Christopher Hitchens’ Memoirs: A Textbook Case of Non-Humanity
Chris Hedges’ concern for post-invasion civilian suffering contrasts sharply with Hitchens’ memoirs. Ample time has passed for Hitchens to provide a moral reckoning of the human costs and benefits of the invasion, and to apologize to both Iraqi victims and the millions of antiwar Americans whose concerns about post-invasion civilian suffering have proven so much more accurate than his own—and whose personhood he so demeaned with epithets like "moral imbeciles," "noisy morons," "overbred and gutless," "naive" and "foolish."
Hitchens’ memoirs provide a textbook case of nonhumanity. For while proudly bragging of helping cause the invasion, he does not even mention let alone acknowledge responsibility for the civilian suffering to which it led.
He writes movingly, for example, of a fine young American, Mark Daily, who volunteered to fight in Iraq partly because of Hitchens’ pro-war writings and died heroically protecting his fellow-soldiers. But Hitchens does not mention even one of the countless Iraqis who did not volunteer to have their lives destroyed following the invasion he claimed would help them. He properly befriended Daily’s parents, but does not discuss a single Iraqi parent among hundreds of thousands whose loss is equally great.
And he does not even mention the overall scale of Iraqi civilian suffering under U.S. occupation: 5-10 million murdered, maimed, homeless, unjustly imprisoned, tortured and impoverished innocent civilians have all been consigned to the dustbin of his – and America’s —history.
Ignoring post-invasion civilian suffering, of course, also allows Hitchens to avoid his and America’s responsibility for it. He instead admits and then excuses himself for far smaller errors, e.g. writing that "it is here that I ought to make my most painful self-criticisms ... What I should have been asking Wolfowitz was `does the Army Corps of Engineers have a generator big enough to turn the lights of Baghdad back on? … But, not being a professional soldier or quartermaster …I rather tended to assume that things of this practical sort were being taken care of.”
§
## To be done
Can you extract everything in the piece on Hitchens' memoirs from "Hitchens’ memoirs provide" down to "which it led."? The data that comes next is from a different source than the piece on Hitchens' memoirs.

## Data section
§
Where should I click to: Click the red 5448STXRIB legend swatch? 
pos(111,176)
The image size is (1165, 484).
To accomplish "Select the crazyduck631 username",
§
## Answer to the task
Hitchens’ memoirs provide a textbook case of nonhumanity. For while proudly bragging of helping cause the invasion, he does not even mention let alone acknowledge responsibility for the civilian suffering to which it led.